There’s a well-known concept in fundraising called the Giving Pyramid (also known as the Fundraising Pyramid, or the Campaign Pyramid). For those not familiar, this pyramid is a strategy tool that helps plan how your nonprofit will achieve a fundraising goal.

For instance, in the purple area of pyramid to the right, a yearly strategy might be based on very large principle gifts and bequests ($100k) from a few donors at the top of the pyramid. Then comes more donors adding major gifts ($5k-$100k), followed by even more annual givers ($100-$5000). At the base are the many occasional givers and event participants – those who give from $10-$100 once or twice a year. The gift levels and supporter labels may change, but the concept does not – to forecast where the money is coming from to meet your goal, segment your potential donors into expected levels of giving, based on giving history.
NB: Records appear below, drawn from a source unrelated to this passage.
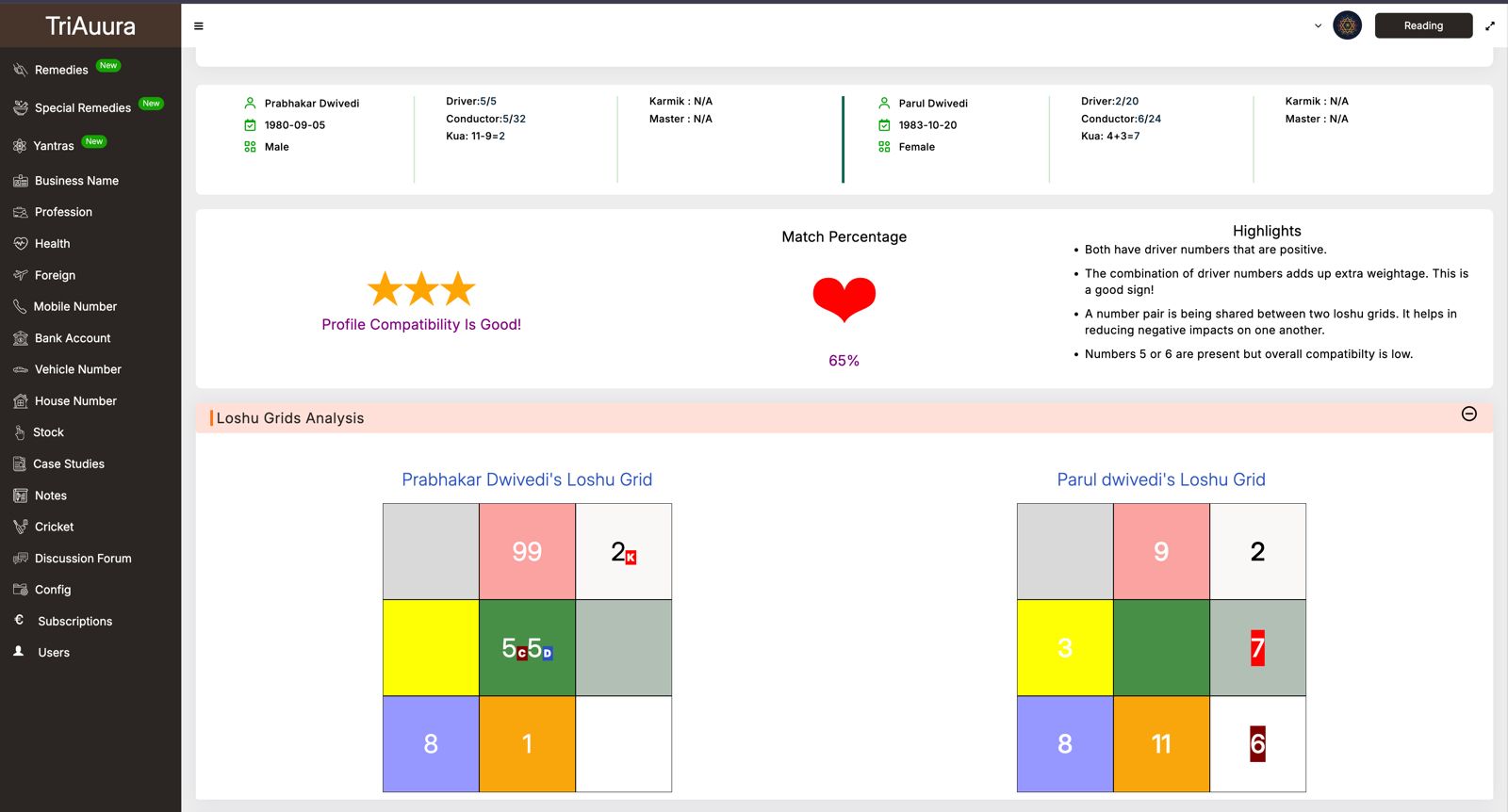This screenshot has width=1508, height=812.
Task: Collapse the Loshu Grids Analysis section
Action: (x=1468, y=414)
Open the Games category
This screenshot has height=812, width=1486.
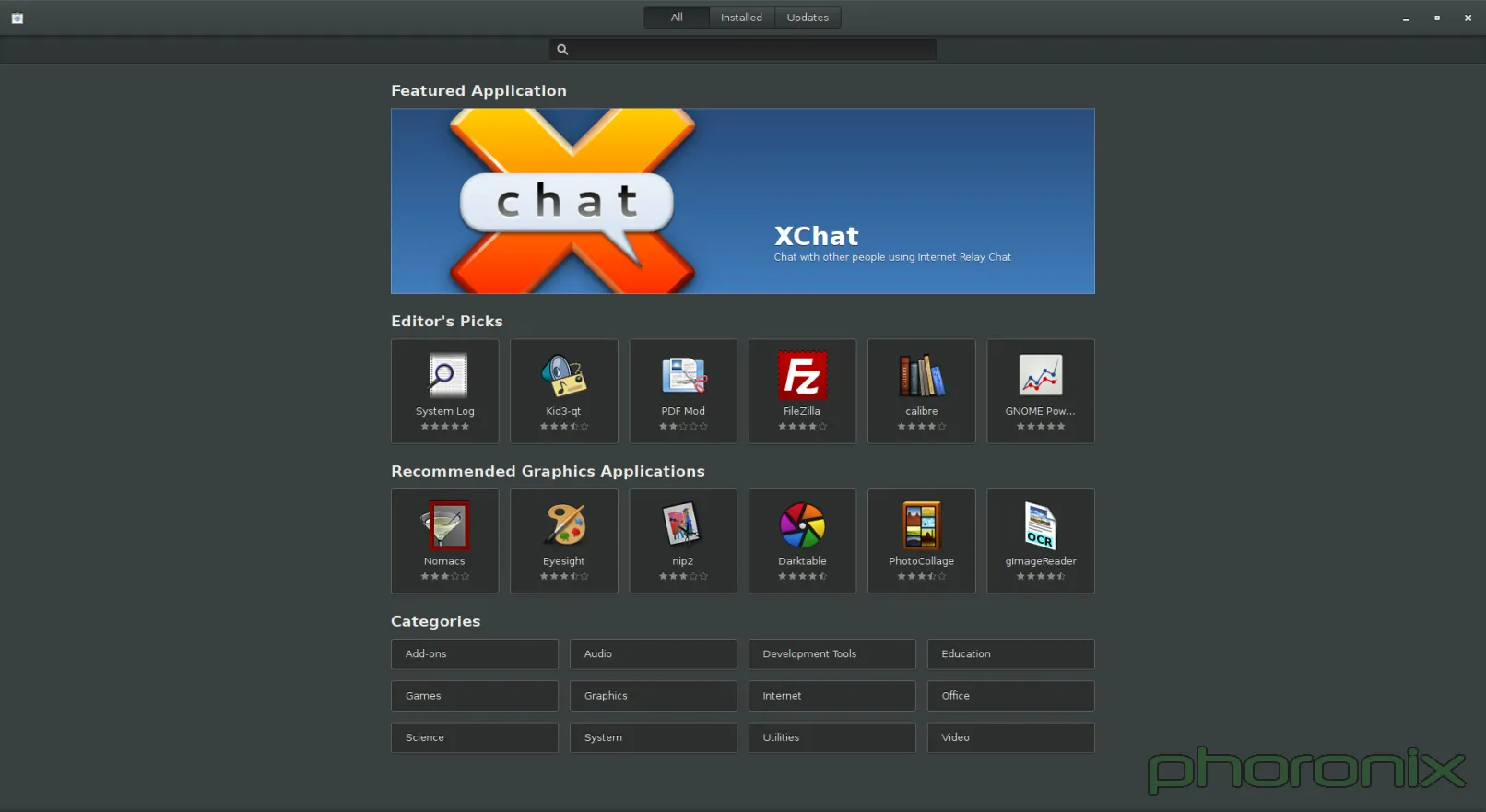474,696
Generally speaking, the top three tiers of this pyramid require traditional development efforts – calling a donor, meeting with them, sending personal emails, letters or mailings. But with the advent of peer-to-peer online social network fundraising, you have the opportunity to recruit your committed supporters from all levels to work for your cause as surrogate fundraisers. And if you give them the proper tools and guidance you can greatly expand the size and base of your pyramid, as illustrated by the red outer areas of the pyramid.
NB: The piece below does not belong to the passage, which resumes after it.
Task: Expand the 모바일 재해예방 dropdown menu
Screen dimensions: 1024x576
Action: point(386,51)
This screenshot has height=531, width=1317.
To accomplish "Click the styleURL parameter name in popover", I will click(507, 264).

How so? By giving your existing donors, board members, volunteers and staff access to personal fundraising pages, such as DonorPages, you make it so much easier for them to promote your organization, event and cause to their friends, family and peers. DonorPages provides your supporters with a web URL that they can send to everyone in their email contact list. And, because their web page can collect credit card donations, they don’t have to bother with paper checks and cash. These features alone make fundraising for your cause more ‘painless’, and will increase your results.
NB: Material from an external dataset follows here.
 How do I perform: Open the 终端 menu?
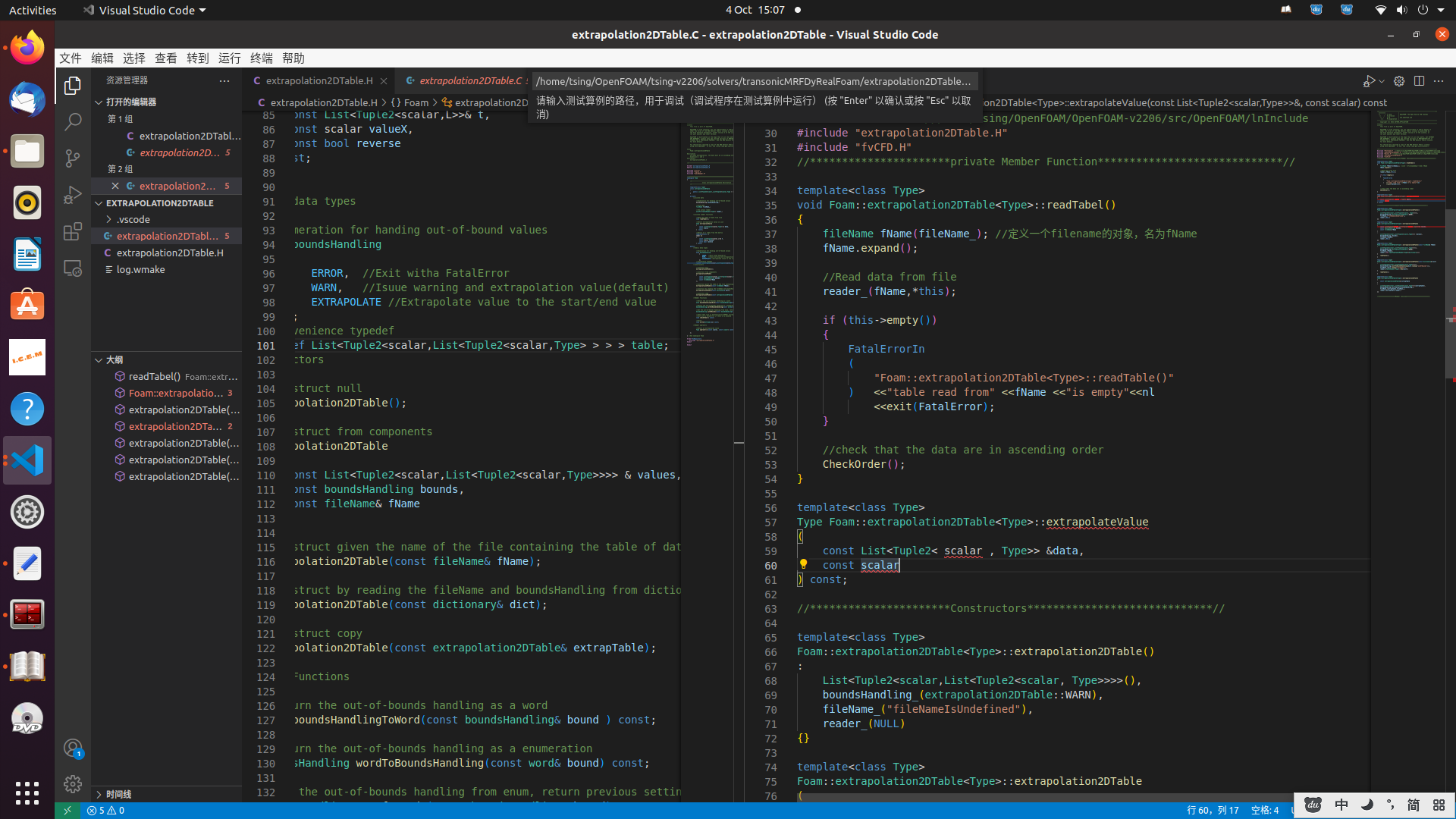click(261, 58)
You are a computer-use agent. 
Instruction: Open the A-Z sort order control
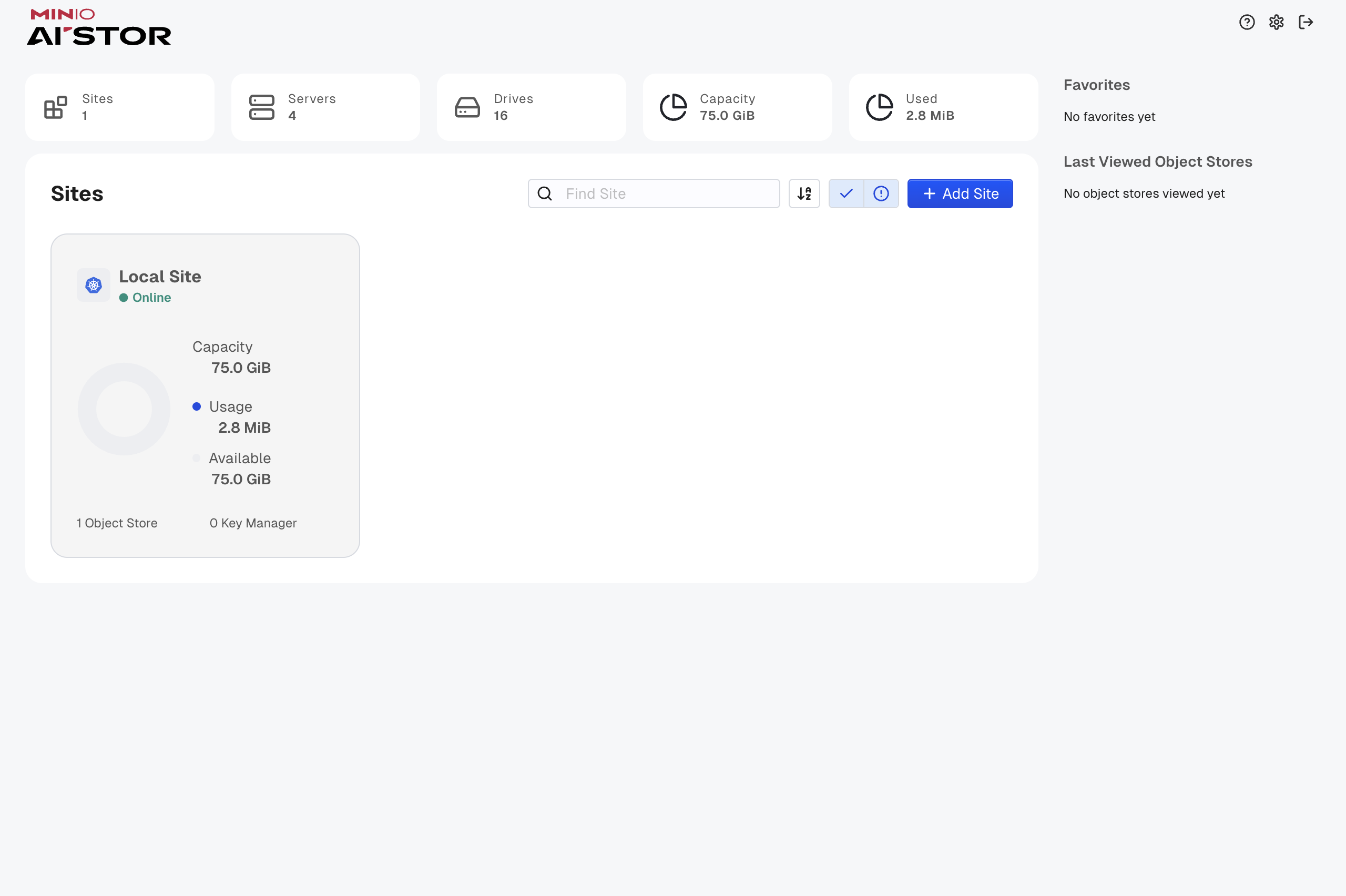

But the real power and value of personal, peer-to-peer Web 2.0 online fundraising is this: when your committed supporters tell your story to people who know and trust them, a donation is far more likely to be the result. As covered in a previous post, your supporter is the message. In other words, not only are you training your committed supporters to be fundraisers, but each of your supporters will have anywhere from a few dozen to hundreds of personal contacts, all of whom are much more likely influenced by your supporter than by your organization’s website. People give to people more than they give to institutions.

This is no pyramid scheme. It works. So I highly encourage you to give your supporters the tools they need to be true fundraisers, working to fund your cause.